%%

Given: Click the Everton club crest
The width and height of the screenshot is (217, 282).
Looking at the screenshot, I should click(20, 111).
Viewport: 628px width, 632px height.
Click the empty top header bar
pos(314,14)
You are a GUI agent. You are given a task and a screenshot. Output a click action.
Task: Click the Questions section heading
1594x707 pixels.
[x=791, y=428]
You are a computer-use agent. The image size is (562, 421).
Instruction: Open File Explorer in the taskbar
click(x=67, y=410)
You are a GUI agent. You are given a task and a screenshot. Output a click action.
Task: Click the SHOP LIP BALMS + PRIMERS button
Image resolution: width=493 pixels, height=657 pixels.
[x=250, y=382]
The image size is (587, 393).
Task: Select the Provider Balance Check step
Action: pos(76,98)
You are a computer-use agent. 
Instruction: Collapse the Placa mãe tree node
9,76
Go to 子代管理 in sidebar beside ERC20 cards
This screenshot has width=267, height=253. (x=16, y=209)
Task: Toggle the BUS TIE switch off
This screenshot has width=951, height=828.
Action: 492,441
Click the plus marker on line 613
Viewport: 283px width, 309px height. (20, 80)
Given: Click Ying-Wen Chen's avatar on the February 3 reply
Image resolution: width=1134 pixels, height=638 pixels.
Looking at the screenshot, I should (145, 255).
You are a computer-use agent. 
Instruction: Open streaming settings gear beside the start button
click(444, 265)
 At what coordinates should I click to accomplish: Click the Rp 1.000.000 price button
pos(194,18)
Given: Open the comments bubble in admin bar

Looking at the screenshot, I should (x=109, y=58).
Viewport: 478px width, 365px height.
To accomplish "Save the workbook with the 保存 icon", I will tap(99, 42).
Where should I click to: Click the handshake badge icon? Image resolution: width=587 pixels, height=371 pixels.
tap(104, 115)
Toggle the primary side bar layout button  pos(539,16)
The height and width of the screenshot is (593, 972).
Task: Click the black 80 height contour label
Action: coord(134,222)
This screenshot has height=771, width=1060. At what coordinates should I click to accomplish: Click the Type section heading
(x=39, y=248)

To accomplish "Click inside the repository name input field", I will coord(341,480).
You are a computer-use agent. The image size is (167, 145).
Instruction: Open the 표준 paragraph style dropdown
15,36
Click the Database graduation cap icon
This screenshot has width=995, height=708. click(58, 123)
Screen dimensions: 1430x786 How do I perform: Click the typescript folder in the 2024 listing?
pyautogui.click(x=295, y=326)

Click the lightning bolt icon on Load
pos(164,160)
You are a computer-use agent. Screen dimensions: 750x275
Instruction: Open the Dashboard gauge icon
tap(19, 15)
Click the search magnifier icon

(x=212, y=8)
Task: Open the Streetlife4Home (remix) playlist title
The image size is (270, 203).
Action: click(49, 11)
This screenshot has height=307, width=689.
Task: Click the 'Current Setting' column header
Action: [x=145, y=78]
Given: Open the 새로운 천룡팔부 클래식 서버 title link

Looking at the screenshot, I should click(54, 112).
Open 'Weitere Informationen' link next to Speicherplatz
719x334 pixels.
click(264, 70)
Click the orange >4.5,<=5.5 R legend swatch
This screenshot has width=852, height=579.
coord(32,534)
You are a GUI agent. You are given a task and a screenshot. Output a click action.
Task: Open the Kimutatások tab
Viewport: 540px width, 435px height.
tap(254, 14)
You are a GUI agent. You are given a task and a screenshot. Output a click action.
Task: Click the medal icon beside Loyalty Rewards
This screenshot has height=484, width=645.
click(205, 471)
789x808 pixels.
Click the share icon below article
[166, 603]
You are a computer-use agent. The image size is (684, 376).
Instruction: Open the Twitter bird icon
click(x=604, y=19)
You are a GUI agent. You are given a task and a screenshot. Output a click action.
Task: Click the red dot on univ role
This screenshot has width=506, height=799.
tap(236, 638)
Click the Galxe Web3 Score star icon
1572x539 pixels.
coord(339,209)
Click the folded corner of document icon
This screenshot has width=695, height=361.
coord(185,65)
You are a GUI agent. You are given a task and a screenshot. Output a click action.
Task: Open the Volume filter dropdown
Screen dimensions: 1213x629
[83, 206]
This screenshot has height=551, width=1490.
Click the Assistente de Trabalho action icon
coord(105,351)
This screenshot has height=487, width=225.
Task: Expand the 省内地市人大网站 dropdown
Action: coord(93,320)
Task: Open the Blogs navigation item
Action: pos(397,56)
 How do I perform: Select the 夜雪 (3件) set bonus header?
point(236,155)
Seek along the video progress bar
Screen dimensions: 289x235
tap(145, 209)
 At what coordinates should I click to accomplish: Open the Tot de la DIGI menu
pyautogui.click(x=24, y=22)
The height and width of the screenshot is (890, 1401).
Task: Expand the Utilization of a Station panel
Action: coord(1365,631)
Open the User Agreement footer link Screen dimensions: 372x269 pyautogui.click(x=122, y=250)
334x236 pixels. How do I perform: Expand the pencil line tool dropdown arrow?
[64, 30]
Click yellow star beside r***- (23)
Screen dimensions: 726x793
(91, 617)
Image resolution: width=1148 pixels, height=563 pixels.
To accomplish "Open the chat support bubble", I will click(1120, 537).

%%

### About this task
Tell me how many lines of the records include the word "computer", and say nothing else.

### Answer to this task
6